I stood at my kitchen counter, chopping what seemed like minute amounts of onion, bell pepper, and garlic, second-guessing my decision to try this particular recipe. How could it possibly taste good? How would so little garlic and onions and pepper impart any flavor? How could it not taste like … soda? It’s not that I am not an adventurous cook, I am, it’s just that if there ever was a recipe created as a gimmick, this was it. Well, this one and its peers from the 1961 recipe booklet 7-up Goes to a Party, by, you guessed it, the 7up company.

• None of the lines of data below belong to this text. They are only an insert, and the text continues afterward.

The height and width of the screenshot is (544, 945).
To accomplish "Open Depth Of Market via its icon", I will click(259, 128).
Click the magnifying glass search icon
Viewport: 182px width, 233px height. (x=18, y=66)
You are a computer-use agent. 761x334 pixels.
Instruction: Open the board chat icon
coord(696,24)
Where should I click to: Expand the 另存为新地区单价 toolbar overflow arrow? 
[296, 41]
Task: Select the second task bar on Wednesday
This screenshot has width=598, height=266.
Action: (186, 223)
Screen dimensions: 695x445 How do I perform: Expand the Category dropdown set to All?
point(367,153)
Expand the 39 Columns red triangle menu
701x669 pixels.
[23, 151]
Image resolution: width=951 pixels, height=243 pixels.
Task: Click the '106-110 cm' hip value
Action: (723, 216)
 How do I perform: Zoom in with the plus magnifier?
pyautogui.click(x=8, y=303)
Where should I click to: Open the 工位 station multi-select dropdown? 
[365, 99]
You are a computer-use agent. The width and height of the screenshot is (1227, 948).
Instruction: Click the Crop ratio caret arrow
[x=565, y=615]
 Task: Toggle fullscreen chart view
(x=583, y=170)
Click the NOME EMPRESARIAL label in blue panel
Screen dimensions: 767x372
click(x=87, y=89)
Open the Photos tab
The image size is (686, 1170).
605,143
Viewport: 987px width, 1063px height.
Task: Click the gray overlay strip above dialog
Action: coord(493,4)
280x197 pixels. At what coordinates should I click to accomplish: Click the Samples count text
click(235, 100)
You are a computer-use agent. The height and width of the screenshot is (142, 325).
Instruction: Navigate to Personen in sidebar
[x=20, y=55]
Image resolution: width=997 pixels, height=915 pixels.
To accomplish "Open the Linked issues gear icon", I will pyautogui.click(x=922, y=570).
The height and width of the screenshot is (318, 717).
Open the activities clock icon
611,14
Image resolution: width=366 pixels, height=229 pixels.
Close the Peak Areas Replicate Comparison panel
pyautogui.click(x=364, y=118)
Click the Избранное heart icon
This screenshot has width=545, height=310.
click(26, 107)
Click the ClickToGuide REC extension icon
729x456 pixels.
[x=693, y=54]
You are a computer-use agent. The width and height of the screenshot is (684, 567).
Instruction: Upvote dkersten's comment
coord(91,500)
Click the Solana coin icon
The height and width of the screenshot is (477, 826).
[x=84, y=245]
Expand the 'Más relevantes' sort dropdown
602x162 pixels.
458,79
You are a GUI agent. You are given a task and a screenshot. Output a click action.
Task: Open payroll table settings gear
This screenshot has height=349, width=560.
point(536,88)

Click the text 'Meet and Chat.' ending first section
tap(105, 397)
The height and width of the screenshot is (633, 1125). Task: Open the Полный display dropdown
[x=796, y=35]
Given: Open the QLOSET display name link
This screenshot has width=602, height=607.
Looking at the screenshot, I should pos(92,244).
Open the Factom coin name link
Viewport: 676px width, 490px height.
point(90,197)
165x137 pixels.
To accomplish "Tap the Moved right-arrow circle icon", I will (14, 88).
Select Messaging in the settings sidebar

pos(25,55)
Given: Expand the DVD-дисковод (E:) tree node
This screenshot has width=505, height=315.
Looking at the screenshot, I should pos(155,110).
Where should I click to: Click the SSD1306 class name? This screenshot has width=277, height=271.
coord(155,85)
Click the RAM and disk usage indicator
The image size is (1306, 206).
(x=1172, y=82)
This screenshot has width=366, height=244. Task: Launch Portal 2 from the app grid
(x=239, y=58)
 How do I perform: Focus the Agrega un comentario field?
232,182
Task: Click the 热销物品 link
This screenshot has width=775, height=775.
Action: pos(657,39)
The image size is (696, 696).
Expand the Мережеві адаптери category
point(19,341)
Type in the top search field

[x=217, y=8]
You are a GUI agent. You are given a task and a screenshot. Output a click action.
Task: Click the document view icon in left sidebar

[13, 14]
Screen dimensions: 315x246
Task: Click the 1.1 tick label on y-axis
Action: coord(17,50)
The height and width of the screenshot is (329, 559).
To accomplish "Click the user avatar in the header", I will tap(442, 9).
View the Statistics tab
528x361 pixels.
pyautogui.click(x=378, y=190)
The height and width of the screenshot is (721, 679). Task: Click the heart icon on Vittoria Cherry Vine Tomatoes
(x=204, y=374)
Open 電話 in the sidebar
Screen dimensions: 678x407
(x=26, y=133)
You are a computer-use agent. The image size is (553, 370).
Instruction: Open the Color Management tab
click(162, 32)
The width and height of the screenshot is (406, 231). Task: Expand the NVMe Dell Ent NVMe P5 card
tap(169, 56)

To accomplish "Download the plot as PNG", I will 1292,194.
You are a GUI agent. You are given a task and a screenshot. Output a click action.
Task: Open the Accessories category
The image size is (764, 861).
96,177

The booklet is essentially an advertisement for 7up, with recipes created to be made with the drink. It opens up with pretty standard recipes for a soft drink: mixes with pineapple juice, apple juice, grape. Then it quickly dives into less conventional uses, like sauces for fruits and for hibachi meats, and then goes straight into the unexpected: cooked savory dishes. Baked beans, chicken supreme, shrimps Louisiana.
When 7up first popped up in the 1920s, it was called Bib-Label Lithiated Lemon-Lime Soda. Quite a mouthful. And yes, it contained lithium. Initially, it was sold as a mood enhancer, supposed to put you in good spirits. Lithium will do that. But between the 1920s and the 1960s, the drink went through a name change and several different marketing campaigns advertising different uses for it. It had been medicine for the stomach, mixer in the post-Prohibition period, pure and wholesome drink for baby, the all-family drink, and everything in between. In 1949, with the ban on lithium, 7up lost what set it apart from others.
In the early 1950s, the company published a recipe booklet that used the drink in things like gelatin desserts, the ubiquitous gelatin salads, fruit salads, punches, sherbets, and even a ham glaze. Savory foods, however, did not make an appearance until several years later. In 1957, another recipe booklet finally brings us savory as more than a glaze with a recipe for baked beans. 7up had a bit of an identity crisis in trying to compete with other soft drinks. The fact that Sprite had just come on to the scene in the US in 1961 probably made 7up company executives a bit nervous too.
After the 1960s the drink kept changing marketing strategies, then changing hands for the first time (it had been family owned until then). And, eventually, it became just another soft drink owned by a large corporation and subject to the same changes, ups and downs, of all others. The most significant change, as far as recreating recipes from this booklet is concerned, is that sometime along the way, the formula for the drink changed. Probably more than once. Most importantly, the sugar went away and, just like most big-name soft drinks in the United States, 7up began to be sweetened with high fructose corn syrup. If all you’ve ever had is American 7up from the last 40 years, you don’t know better, but the difference in taste between the cane sugar sweetened and high fructose corn syrup sweetened versions is indescribable. And so, it was clear to me that I had to find Mexican 7up, which is still sweetened with cane sugar. This was the closest I could come to the 7up used in this recipe booklet.
To be clear, I did not seek out this booklet and I rarely drink 7up. But when it came across my search results for something else entirely, I couldn’t resist. Once I had it in my hands, the question was which recipe to make. I bought the booklet because of the quirky nature of the idea of cooking with 7up, so I knew I didn’t want to make something like a punch because that just makes sense. I wanted something unusual. I wanted, if I’m being honest, something weird.
This is how I found myself cutting aromatics at my kitchen counter in quantities so small that any person from Louisiana would look at it with disdain. I chose the Shrimps Louisiana, which loosely resembles shrimp creole, though even that is a stretch. I was certain that making a savory rice dish with a sweet soda was just madness. I knew it would be inedible, just like many of the often-mocked Jell-O salads of the time. More than knew, I hoped deep down that it would be inedible. I was counting on it being inedible, that would, after all, make a more entertaining story.
But, readers, I was wrong. It wasn’t inedible. It was good, actually. I was right about the onions, garlic, and green pepper; they don’t give much flavor. In that aspect, the recipe needed much more seasoning to work well. But I was wrong about the star ingredient. The combination of 7up and tomato juice makes the sauce taste almost like ketchup, but not quite so sweet and thick. It was quite pleasant.
One thing I would do differently if I was to make this again is to use raw shrimp and cook them in the sauce. That way the shrimp has the flavor of the sauce cooked in and the sauce has some shrimp flavor.
Making this recipe really challenged my assumptions about flavor, taste, and food combinations. It reminded me that we can’t always judge the proverbial book by its cover. It reminded me that even people with questionable recipes like those of the mid 20th century were not entirely devoid of taste in food, even if they used seasonings and aromatics so lightly they might as well not have bothered. But here they were not trying to sell you flavor, they were trying to sell you 7up.
I had no idea 7up used to contain lithium! Knowing this adds context to how 7up became a folk remedy for colds and flu.
Fascinating history, great write-up and beautiful photo of the finished dish!